RECORDS SUPPLIED:
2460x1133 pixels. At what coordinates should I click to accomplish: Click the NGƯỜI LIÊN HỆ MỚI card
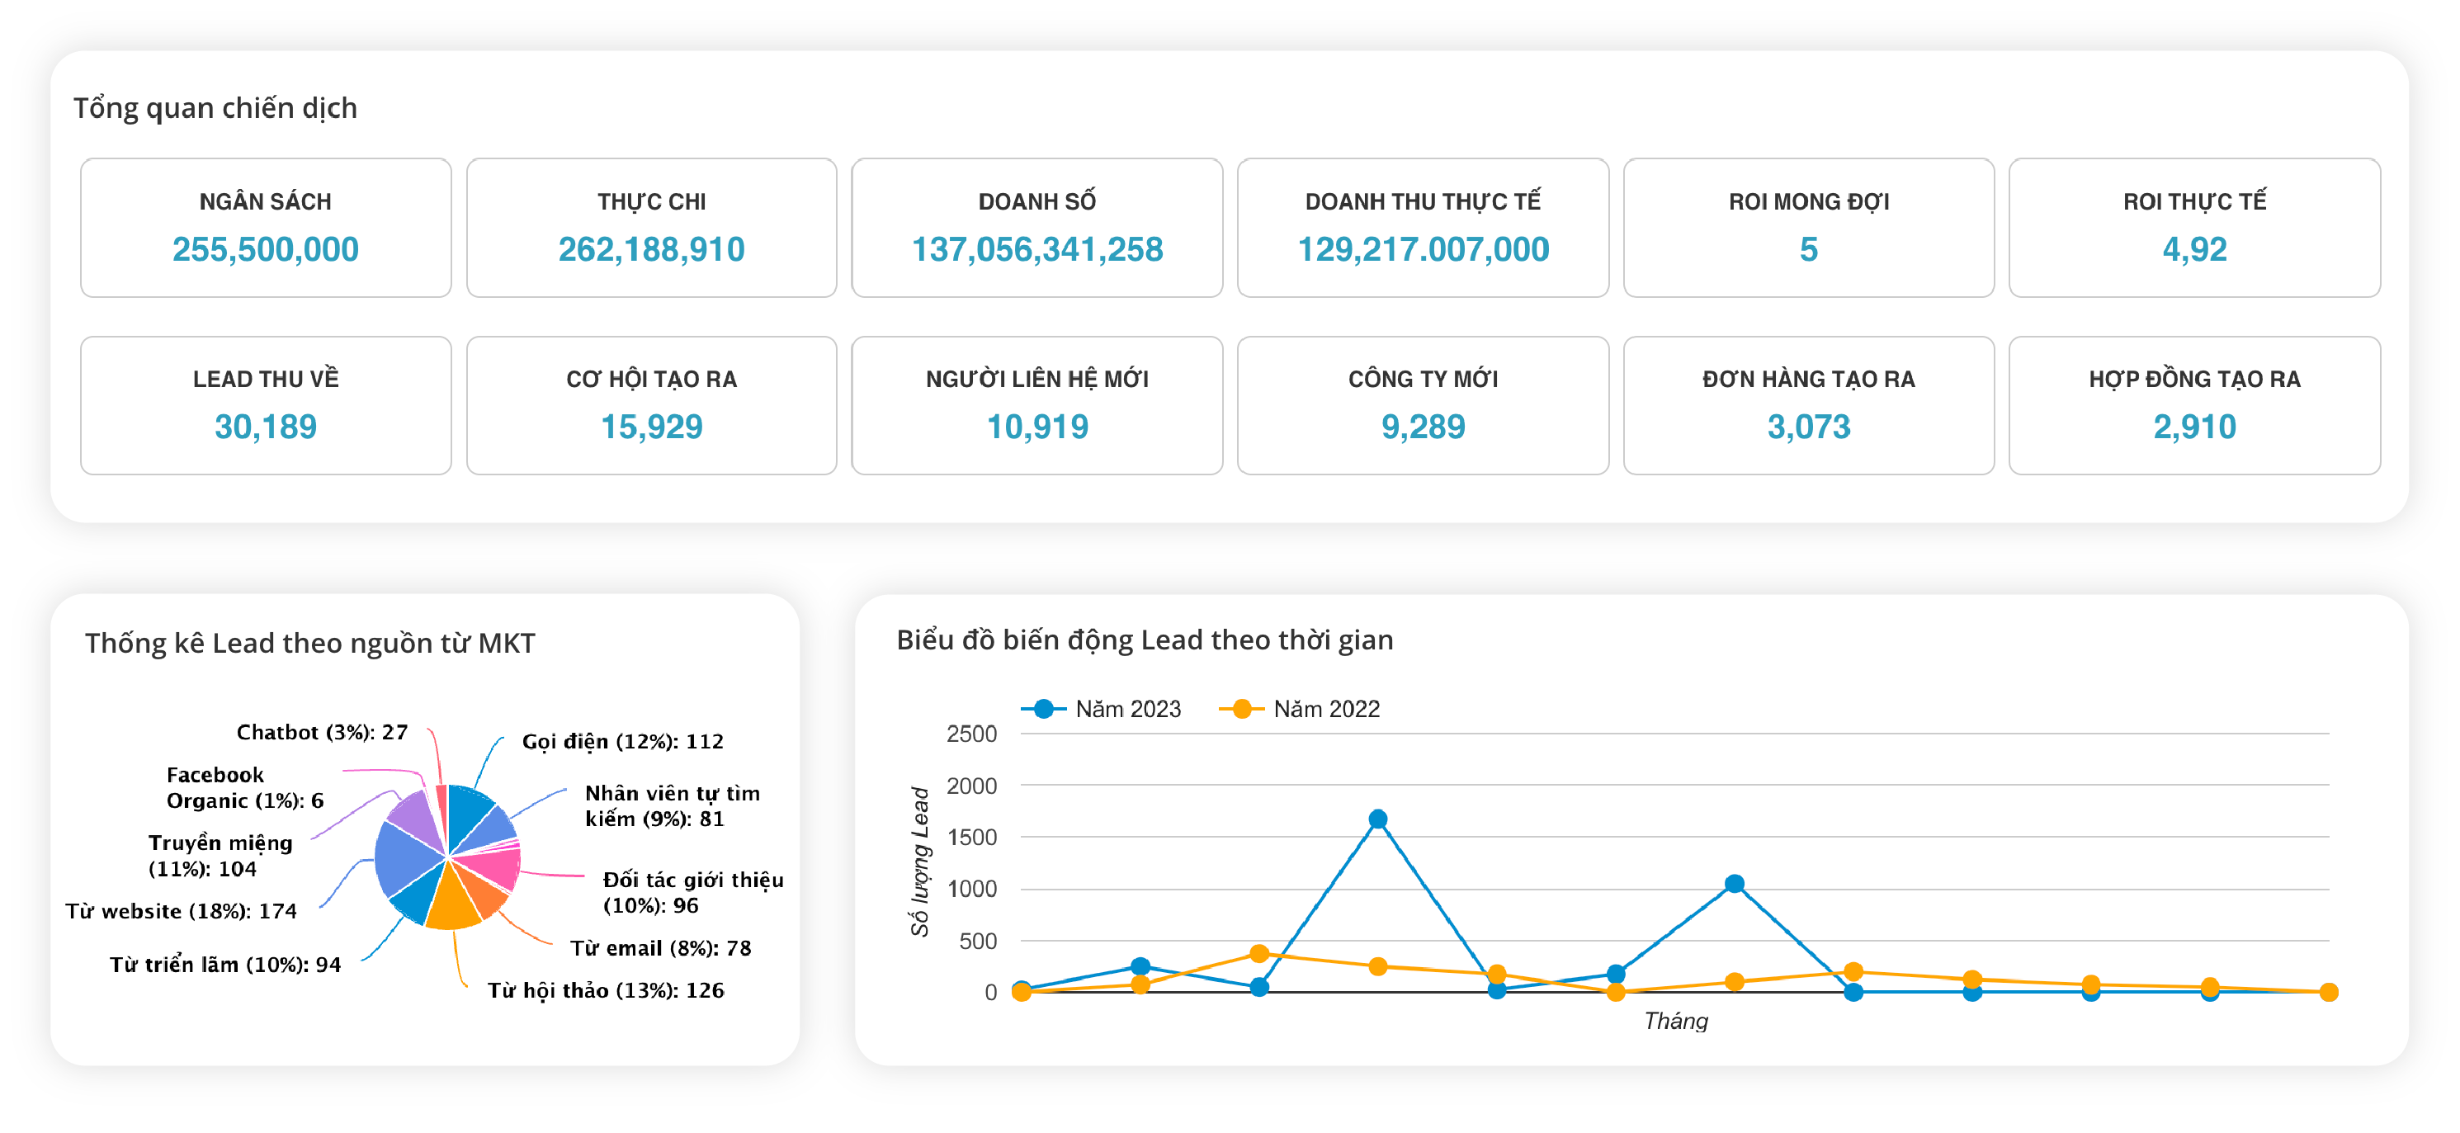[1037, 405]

==

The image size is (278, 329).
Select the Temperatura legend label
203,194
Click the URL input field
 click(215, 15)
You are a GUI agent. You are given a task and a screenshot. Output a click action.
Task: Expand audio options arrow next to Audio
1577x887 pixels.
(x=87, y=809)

WHAT NEEDS TO BE DONE:
Write out everything from the line containing "You are a GUI" down to the line containing "(x=87, y=809)", both of those lines included.

THE SOLUTION:
You are a GUI agent. You are given a task and a screenshot. Output a click action.
Task: Expand audio options arrow next to Audio
1577x887 pixels.
(x=87, y=809)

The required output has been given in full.